恩師である、関根勤の存在

――関根勤さんが監督し、千葉真一さんが出演された映画『騒音』の撮影現場に遊びに行ったことが日本での活動のきっかけになったそうですね。

 父に『騒音』の現場に連れていってもらったんです。最初は父だけが出演する予定だったんですが、急遽僕も出演することになりました。それで、今後のことを関根さんに相談したところ、「それなら僕の事務所(浅井企画)に入ったら?」と声をかけていただいたんです。

――千葉さんのモノマネでも知られる関根さんは、真剣佑さんにとって、どのような存在ですか?
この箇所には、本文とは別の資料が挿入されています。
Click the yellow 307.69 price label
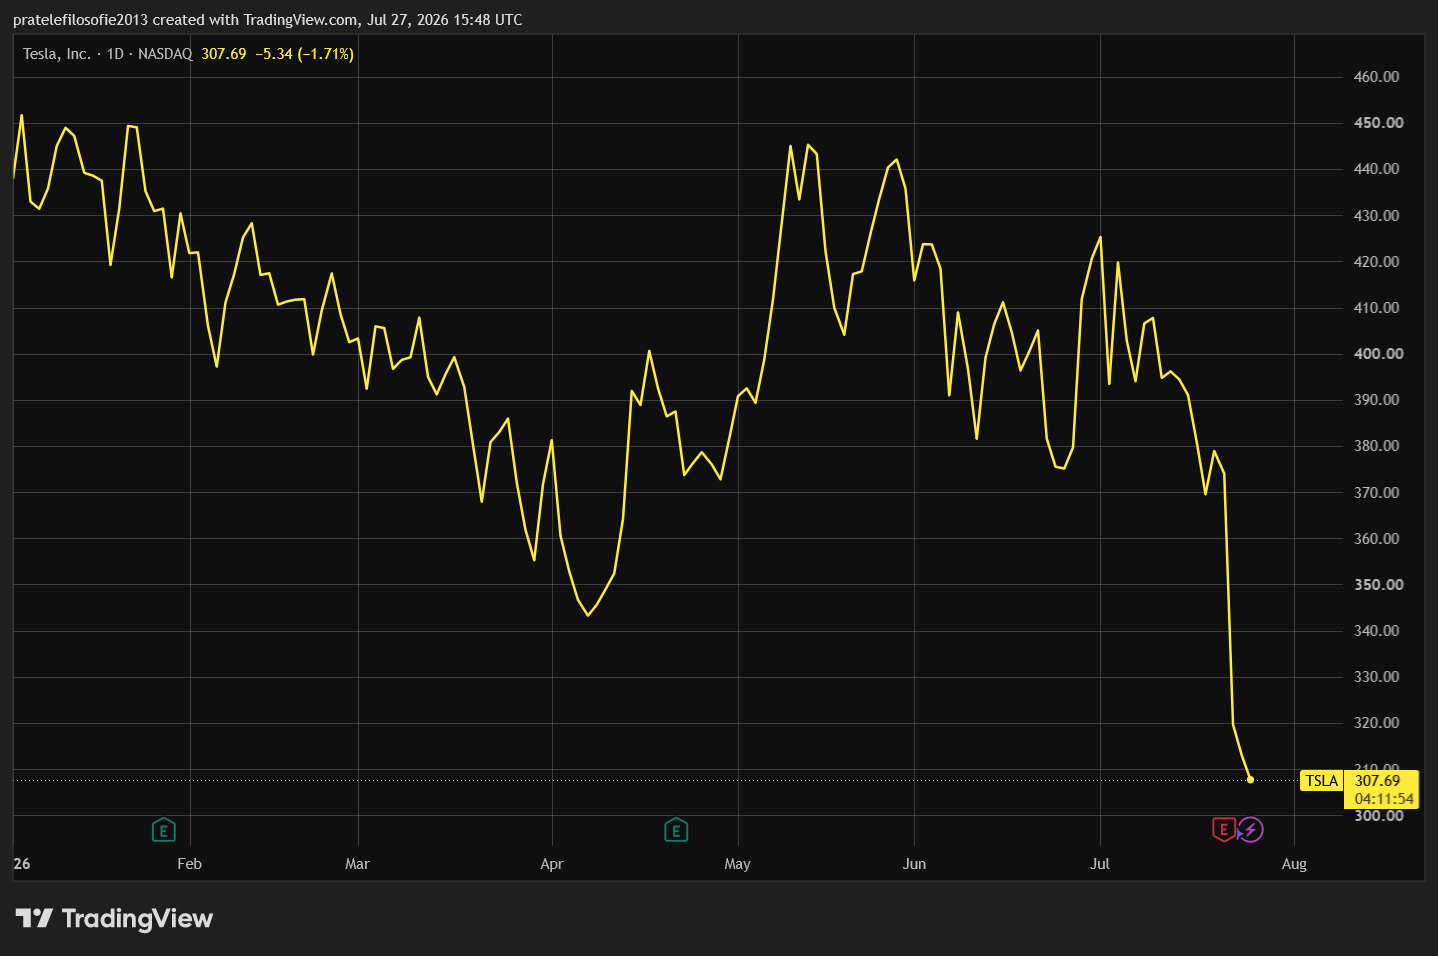Image resolution: width=1438 pixels, height=956 pixels. coord(1378,781)
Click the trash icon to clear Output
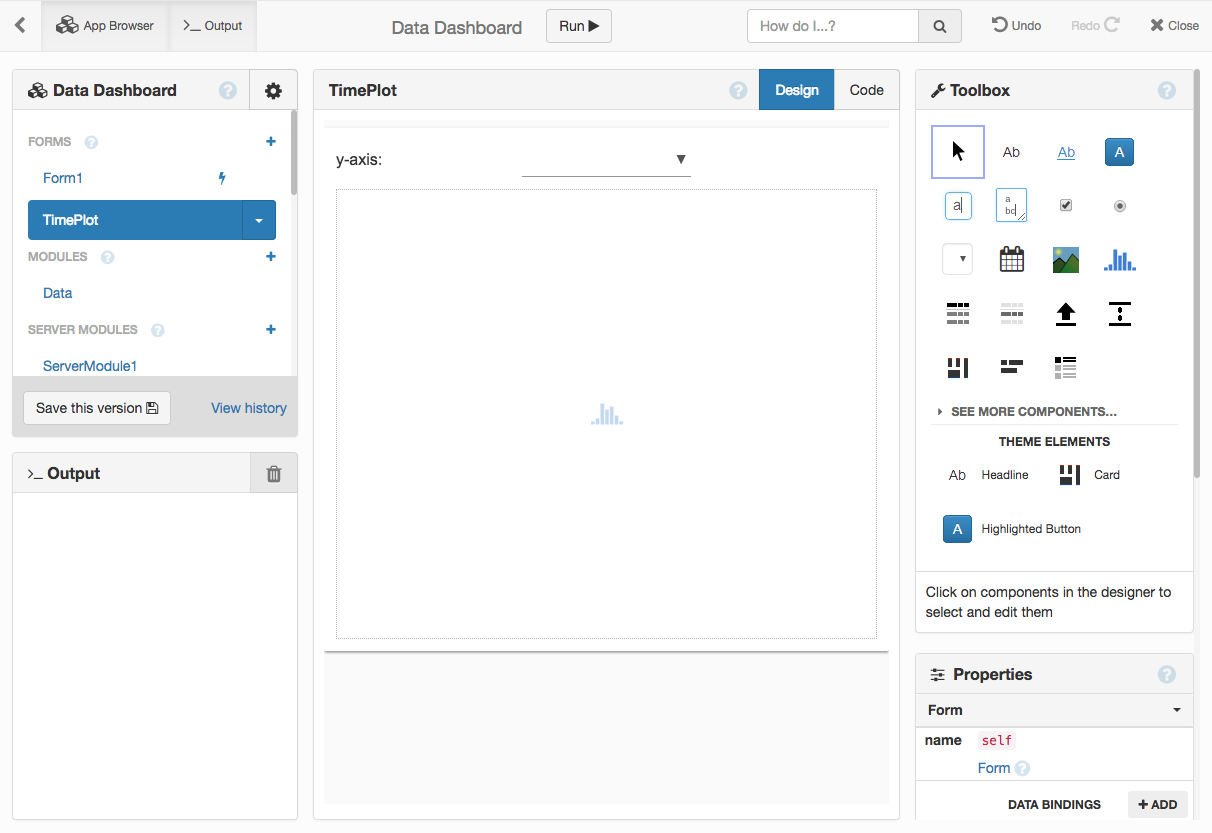The width and height of the screenshot is (1212, 833). (274, 474)
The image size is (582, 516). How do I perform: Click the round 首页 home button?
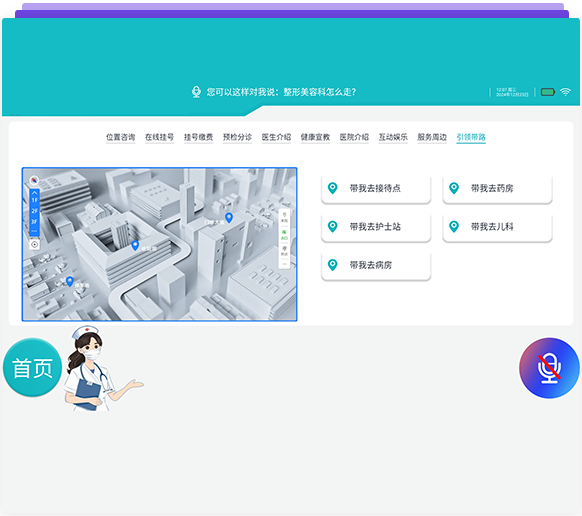click(x=32, y=368)
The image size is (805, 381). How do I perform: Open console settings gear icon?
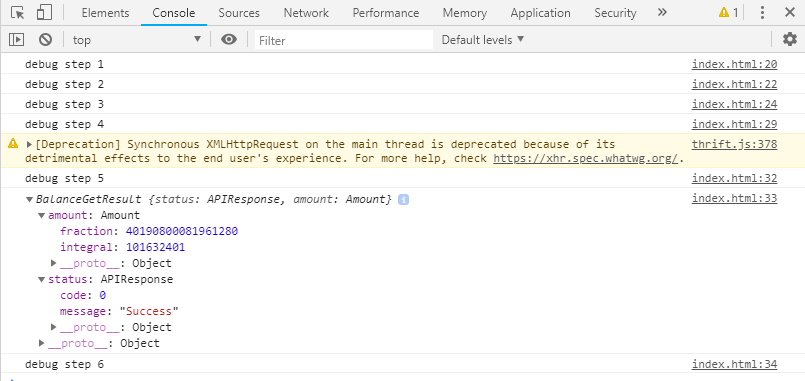click(789, 40)
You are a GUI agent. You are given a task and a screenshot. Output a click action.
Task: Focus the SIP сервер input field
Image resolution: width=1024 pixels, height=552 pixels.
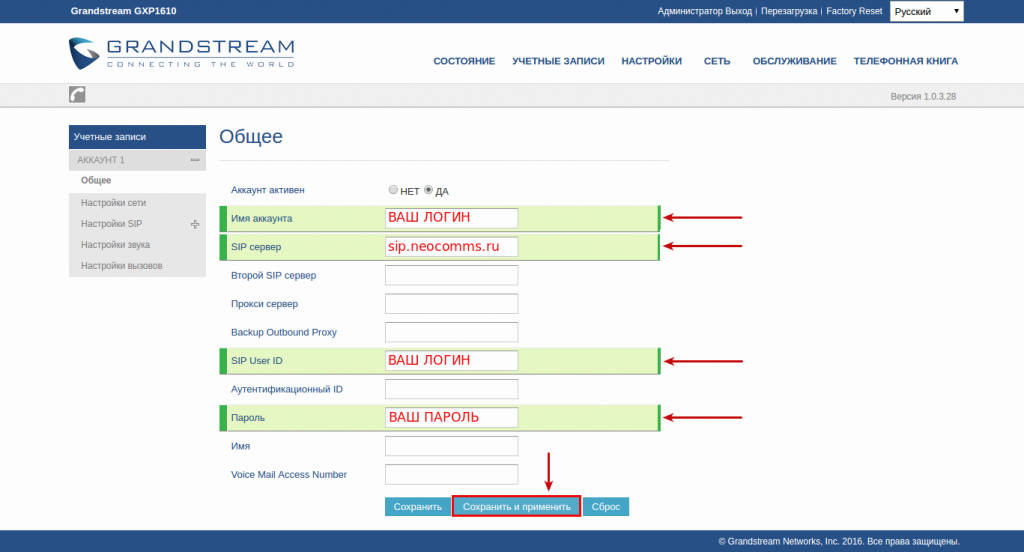click(451, 246)
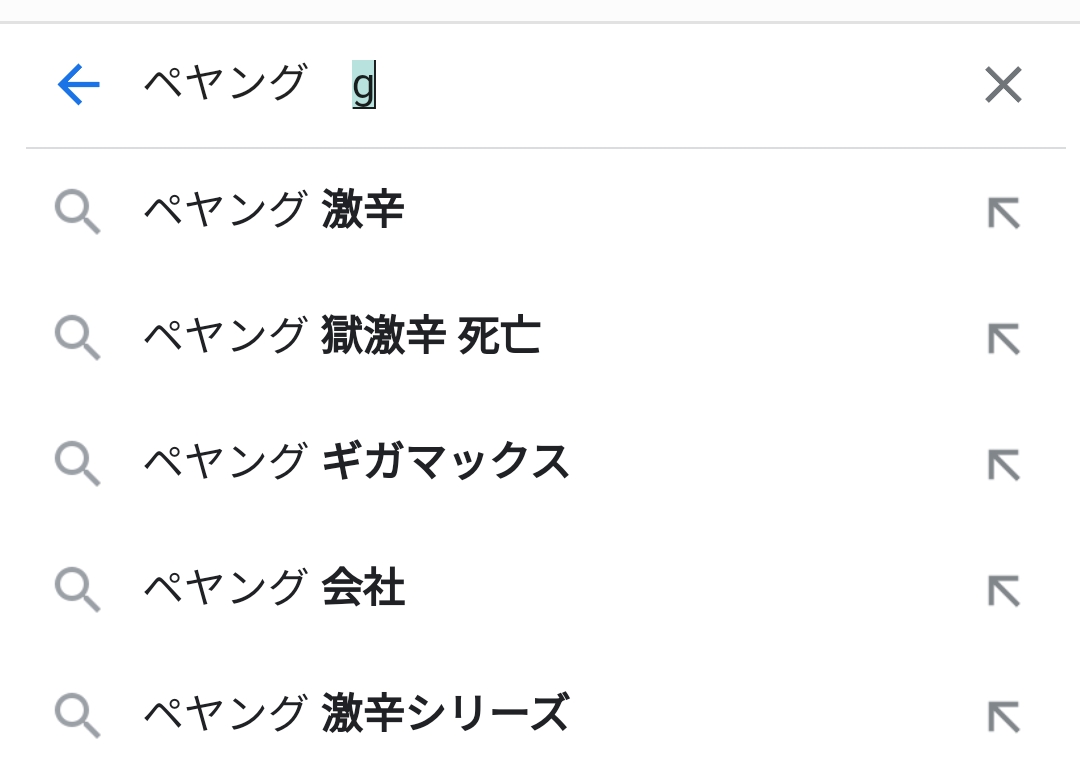Click magnifier icon beside ペヤング 会社

pos(77,590)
 よく冗談で、“父です”と言っているんですが、本当にお父さんのような存在です。バラエティなどでご一緒させていただくだけでなく、日常でも食事に連れて行ってくださったり、面倒を見ていただいているんですが、会話が面白く、物知り。それにとても頭の回転が速いので、ツッコミというか、会話の返し方がスゴいんです。僕はまだまだ回転が遅いから、とても勉強になっています。あと、映画についても、とても詳しいので、いろんな見方をされているなぁ、と気づかされることも多いです。

――15年に『劇場版 仮面ライダードライブ サプライズ・フューチャー』に出演されましたが、日本での活動開始早々、ライダー役に選ばれたことについて、どのように思いましたか?

 アメリカにいたとき、レンタルDVD屋さんで借りて観ていたので、憧れではありました。そのうえ、「変身!」と言える役を経験できるという機会はあまりないですし、役柄的にも二面性があったので、とても勉強になりました。